Este, um viúvo, tem uma filha- Anna children ( mais tarde Anna Atkins, por casamento) . Entre as duas meninas, de idade igual, órfãs de mãe, ir-se-á desenvolver uma enorme afinidade, e descrever-se-ão mais tarde como quase irmãs. Ambas casarão, mas não se romperá o laço de identidade e amizade, e a sua vida não se resumirá, como veremos, à aridez intelectual da gestão doméstica e familiar.

Autor não identificado, Anna Atkins, s/data
imagem obtida aqui

























No lar de John Children, vivia-se um ambiente de saber estimulante, e Anna Atkins terá uma formação científica bastante apurada, sendo uma assistente não oficial do pai. Colaborará com ele, executará ilustrações científicas e desenvolverá um interesse particular pela botânica. Graças às relações e posições do pai( sócio e secretário da Royal Society, conservador de História Natural do British Museum) e do marido, John Pelly Atkins ( promotor do caminho-de-ferro), conhecerá de perto a elite científica britânica, e tratará de igual com nomes como William Hooker, botânico proeminiente, William Henry Fox Talbot e John Herschel, ambos cientistas e inventores da Fotografia.
Será aceite como membro da Botanical Society of London, mas não poderá apresentar publicamente palestras nem terá direito a gabinete. Era esta a convenção.

Às mulheres da era vitoriana e pré-vitoriana não estava totalmente vedado o acesso ao saber e às grandes discussões teóricas, estava-lhe era impossibilitada a publicitação do seu contributo. A sua acção era esperada no âmbito da colaboração com familiares masculinos e o seu trabalho deveria ser dado a conhecer na esfera privada, no círculo de amigos.
São estas as circunstâncias que explicam a relativa pouca notoriedade de Anna Atkins, e de Anne Dixon, no contexto dos pioneiros da Fotografia.

A proximidade das suas relações com William Henry Fox Talbot e John Herschel tornaram-na uma espectadora próxima da nova técnica, cujo progresso era rápido e espantoso.
Especula-se que Anna Atkins terá sido a primeira mulher fotógrafa, título disputado com Constance Talbot, esposa de William. Apesar de se saber que ambas tiveram acesso a equipamento, não foram encontradas quaisquer fotografias de câmara de sua autoria, e esta disputa não parece ter resolução.
O que é evidente e comprovado é que pouco após a invenção do cianótipo por Herschel, em 1842, Anna Atkins começou a registar as algas que então estudava, e recolhia, utilizando este processo, obtendo imagens por contacto directo dos espécimenes sobre papel sensibilizado, à maneira dos desenhos fotogénicos de Fox Talbot. O produto final eram imagens negativas de fundo azul forte em que as formas vegetais se recortavam em branco.

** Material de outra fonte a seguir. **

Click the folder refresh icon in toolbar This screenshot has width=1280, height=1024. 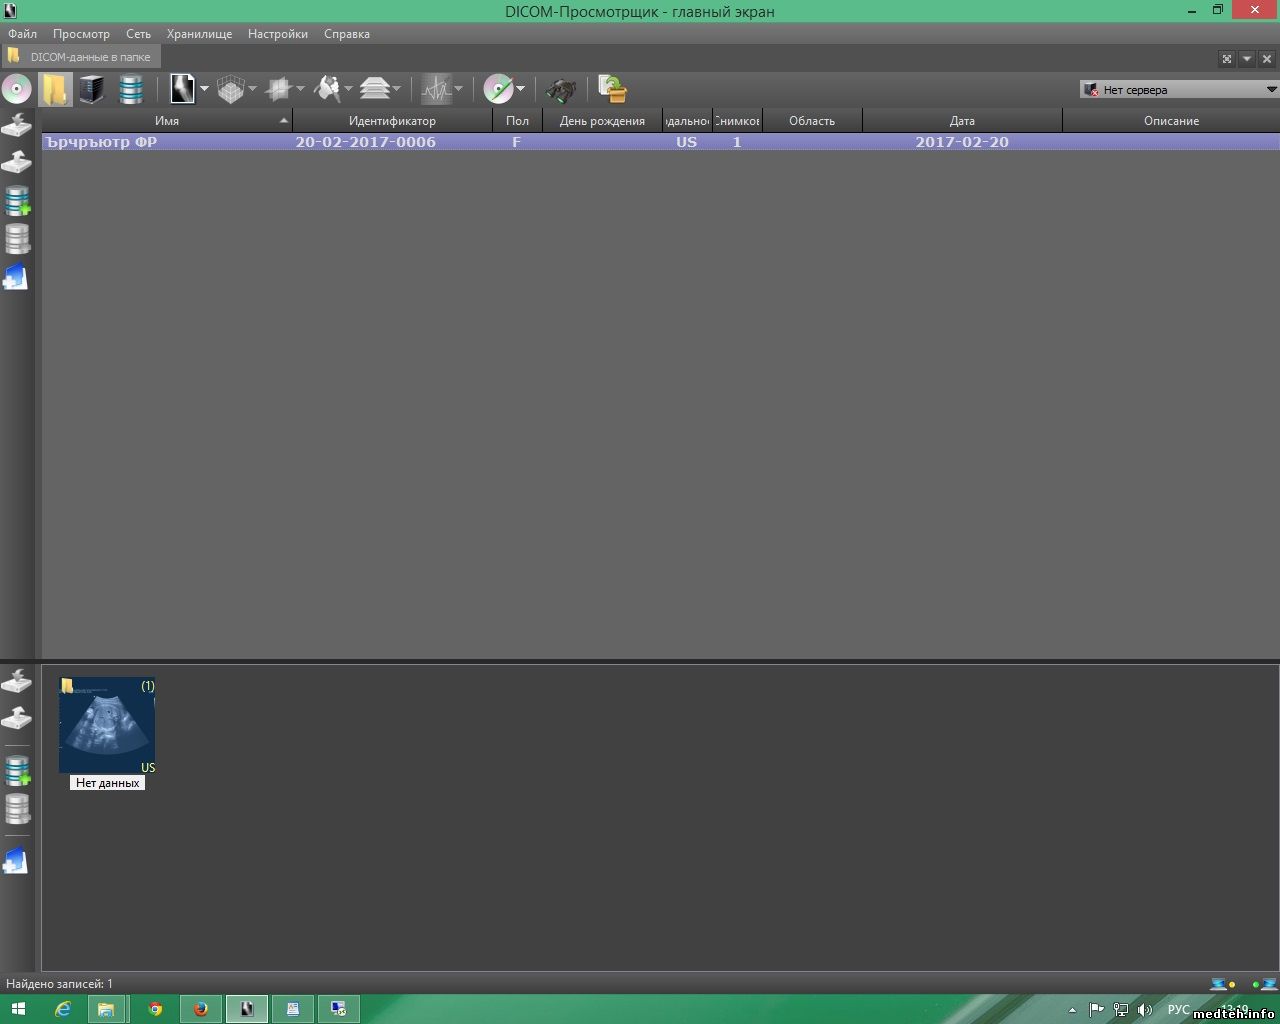[x=612, y=89]
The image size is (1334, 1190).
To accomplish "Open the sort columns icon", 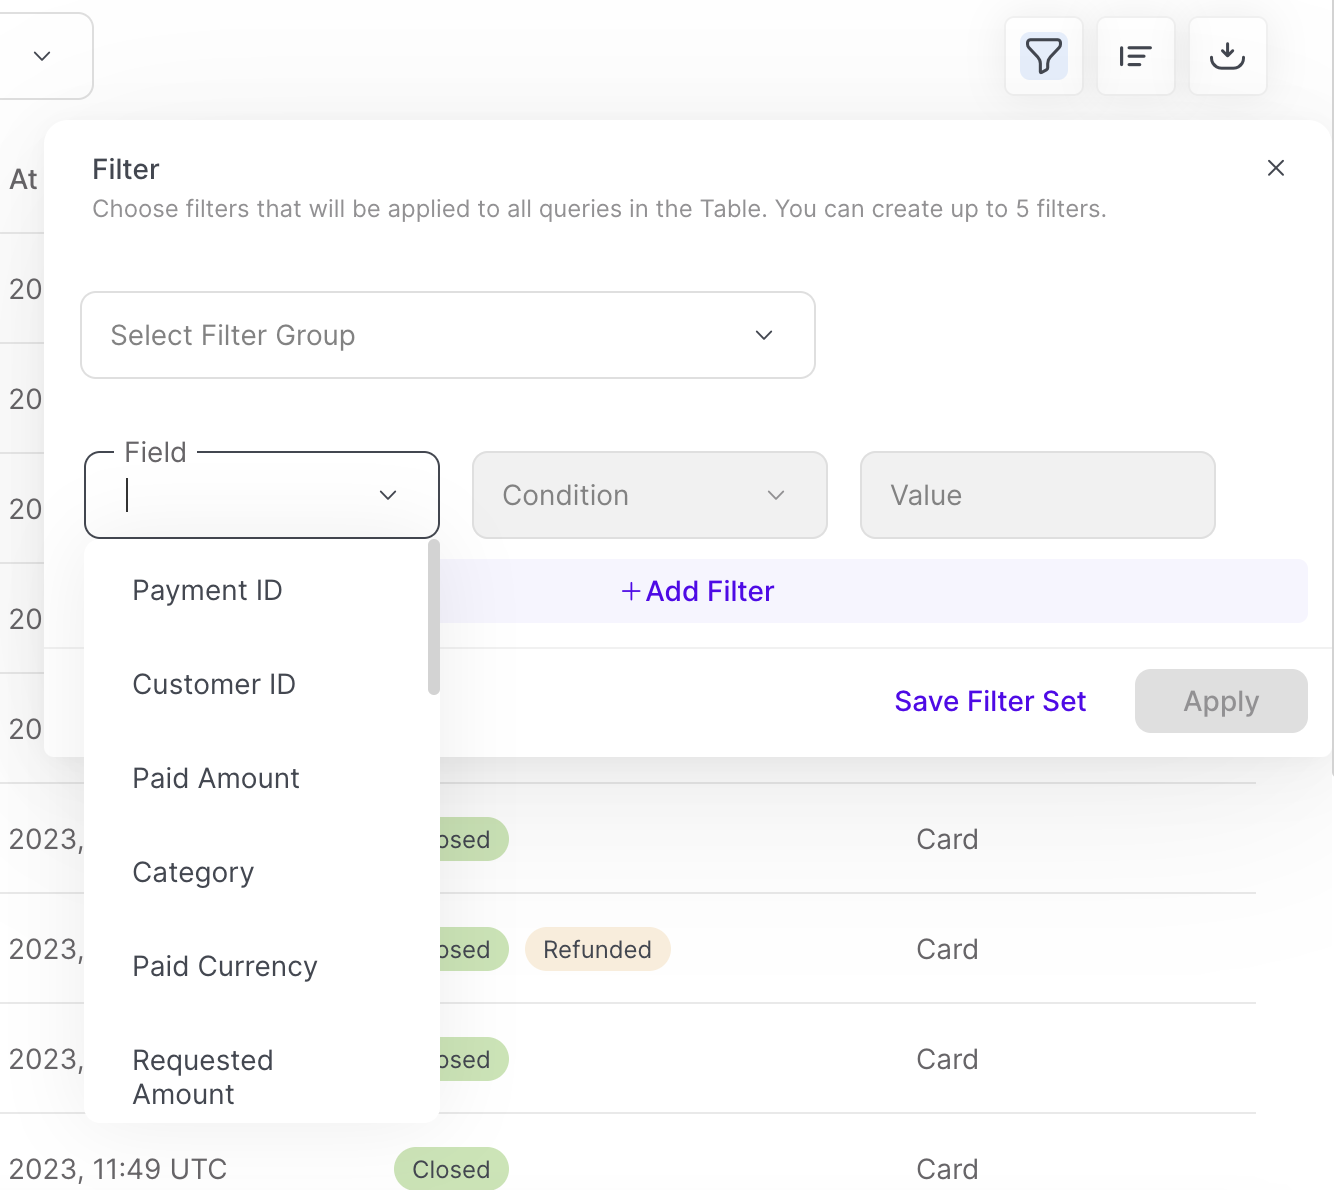I will pos(1135,56).
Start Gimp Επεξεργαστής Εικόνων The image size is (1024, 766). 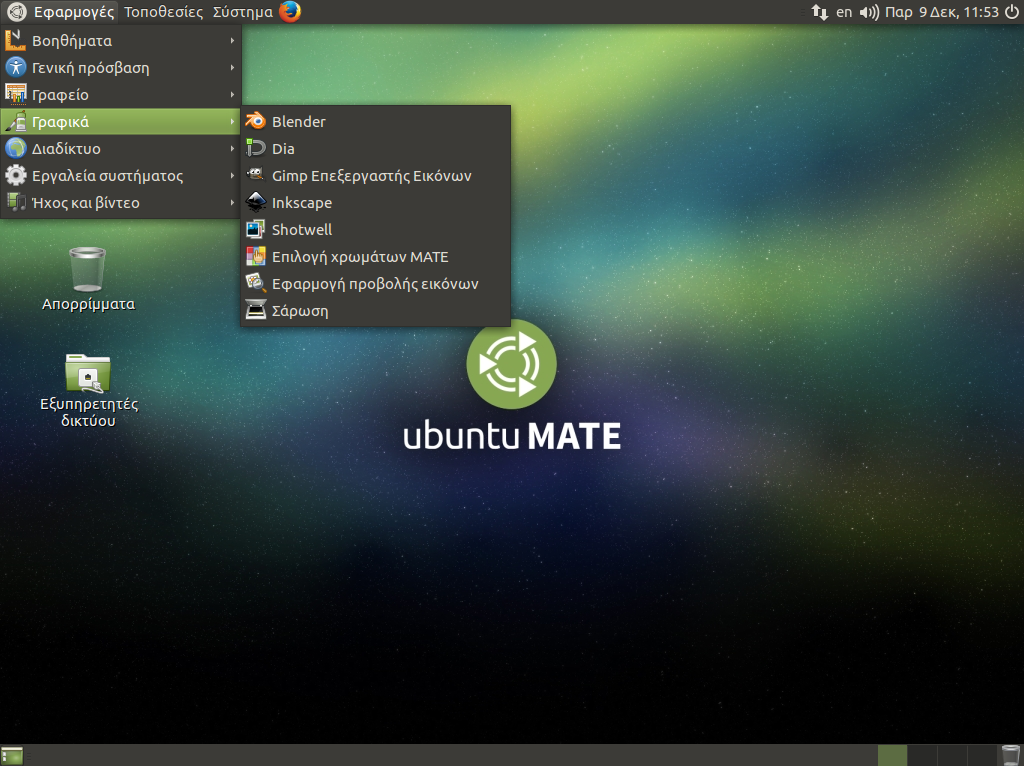pyautogui.click(x=371, y=176)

A opção pelo cianótipo e o seu peculiar aspecto tem sido questionada, sabendo-se que tivera acesso directo aos resultados mais verosímeis do calótipo, a preto e branco.
A explicação mais corrente consiste em apontar que Atkins enquanto ilustradora, sempre se revelara bem mais orientada para fins artísticos do que para aspectos meramente descritivos, e que eventualmente sentira que o azul profundo dos cianótipos se adequava melhor, esteticamente e simbolicamente, ao universo aquático de onde as algas que fotografava provinham.
Outra explicação, bem mais prosaica, leva-nos ao facto de que Sir John Herschel, ao contrário de Fox Talbot, não registara a patente de nenhuma das suas descobertas de carácter fotográfico, estando o cianótipo no âmbito do uso livre, sem lugar a pagamento de licenças.
Por último, há que considerar que a simplicidade técnica de um processo que envolvia apenas duas soluções químicas misturadas para sensibilizar os suportes, e uma lavagem simples com água para os fixar, pudesse ser um factor importante na sua opção.

Em Outubro de 1843, auto-publicou a primeira versão de Photographs of British Algae: Cyanotype Impressions. Ainda que em tiragem reduzida, produzido artesanalmente e com texto manuscrito, com circulação privada, concentrada maioritariamente junto de amigos cientistas, trata-se do primeiro livro feito com recurso a técnicas fotográficas. Antecedeu em oito meses o bem mais conhecido The pencil of Nature de William Henry Fox Talbot, editado com maior tiragem e circulação.

Página Manuscrita de
Photographs of British Algae: Cyanotype Impressions,
1843-1853
imagem obtida aqui 
Anna Atkins,  Furcellaria fastigiata, 1843-53
imagem obtida aqui
Anna Atkins, Delesseria sanguinea,
1843-53
imagem obtida aqui












































































Durante dez anos, a obra irá sendo relançada aumentada e revista, consistindo em três volumes na sua versão final. Sobrevivem dezassete cópias presentemente, pertencendo na sua maioria a bibliotecas públicas e museus.
Na versão final, Photographs of British Algae: Cyanotype Impressions continha mais de quarto centenas de fotografias, ilustrando quer um sistemático trabalho de recolha e taxonomia, quer um forte instinto plástico.
Após a morte do pai, em 1852, Anna Atkins cessará o trabalho em torno de plantas aquáticas, havendo quem associe esta paragem ao luto.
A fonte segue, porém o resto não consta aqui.